Willi Passmann ist Deutschlands älteste Majestät.

Strombach – Einmal König zu sein – davon hatte Willi Passmann schon immer geträumt. Im vergangenen Jahr klappte es endlich: Mit dem 262. Schuss erlegte er im stolzen Alter von 99 Jahren den hölzernen Vogel des Schützen- und Geselligkeitsvereins Steinenbrück und wurde damit zum ältesten Schützenkönig Deutschlands gekrönt.

Ein Fotoalbum voller Erinnerungen nehmen Ursel und Willi Passmann mit aus ihrem besonderen  Königsjahr.

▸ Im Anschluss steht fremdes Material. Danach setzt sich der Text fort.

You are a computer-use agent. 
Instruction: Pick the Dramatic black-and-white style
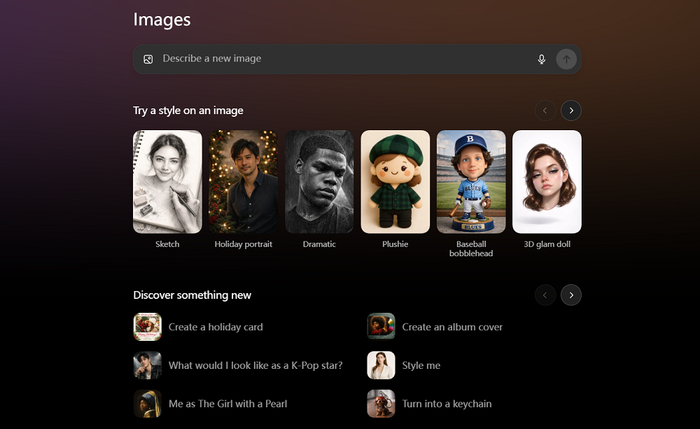pyautogui.click(x=319, y=182)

Ein Fotoalbum voller Erinnerungen nehmen Ursel und Willi Passmann mit aus ihrem besonderen  Königsjahr.

Am Samstag, wenn nach Platzkonzert und Umzug durch Steinenbrück Kette und Krone die neuen Majestäten schmücken, endet seine Regentschaft und die seiner Frau Ursel. „Jetzt wird es noch mal hektisch“, sagt er. Der grüne Kranz für das Königspaar schmückt schon die Haustür in Strombach, die Holzbänke und Holztische warten auf der Terrasse im Garten auf durstige Schützenbrüder und Schwestern. Noch einmal mit dem Hof einmarschieren ins Schützenhaus. „Dann ist das schöne Jahr zu Ende“, seufzt der scheidende König. „Schade nur, dass es nicht geklappt hat, als wir damals noch die Wirtschaft hatten.“

Von 1978 bis 1990 hatten er und seine Frau das „Deutsche Eck“ in Strombach. Damals war Willi Passmann Mitglied in gleich drei Schützenvereinen – Hardt-Hanfgarten, Gummersbach und Steinenbrück – und versuchte mehrfach sein Glück. Doch die Vögel ergaben sich nicht. „Der Männergesangverein hat mich dann ein halbes Jahr lang überredet, es noch mal zu versuchen“, erinnert sich Passmann. Und so zielte er am 12. August 2017 im strömenden Regen auf den Steinenbrücker Adler. Ob man da ein bisschen nachgeholfen habe? „Oh nein, da ist man viel zu weit weg!“, entrüstet sich der inzwischen 100-Jährige. Und eine ruhige Hand habe er bis heute. Ein großer Augenblick, als der Vogel dann fiel? „Eigentlich hab ich mich ganz normal gefühlt“, erinnert er sich. „Schade nur, dass bei dem schlechten Wetter gleich alle auseinandergelaufen sind.“

Willi Passmann mit seiner Frau und Königin Ursel

Willi Passmann mit seiner Frau und Königin Ursel

Doch zur Krönung am Abend waren alle wieder da, Königin Ursel in schwarzer Hose und Spitzenbluse. „Die Abendkleider habe ich mir später gekauft für die anderen Schützenfeste.“ Fünf waren es, auf denen sie repräsentierten durften, und natürlich das Bundesschützenfest in Heidberg. „Wir haben alles mitgemacht und sogar getanzt“, sagt die 88-Jährige. „Wenn wir Hilfe brauchten, war immer jemand aus dem Verein da, hat uns begleitet und tatkräftig unterstützt.“ Anstrengend? Manchmal. Aber sie hätten immer gern gefeiert, sagen beide.

Großer Medienrummel kam

„Allerdings brach ein großer Rummel über uns herein. Journalisten und Fotografen von Zeitungen, Zeitschriften, mehreren Fernsehsendern gaben sich die Klinke in die Hand: Kette an, Krone auf, immer wieder“, stöhnt die Königin bei der Erinnerung. Es war auch nicht alles nett, was da geschrieben wurde, ärgert sich der noch amtierende älteste deutsche Schützenkönig und zitiert aus dem zynischen Artikel eines großen deutschen Nachrichtenmagazins.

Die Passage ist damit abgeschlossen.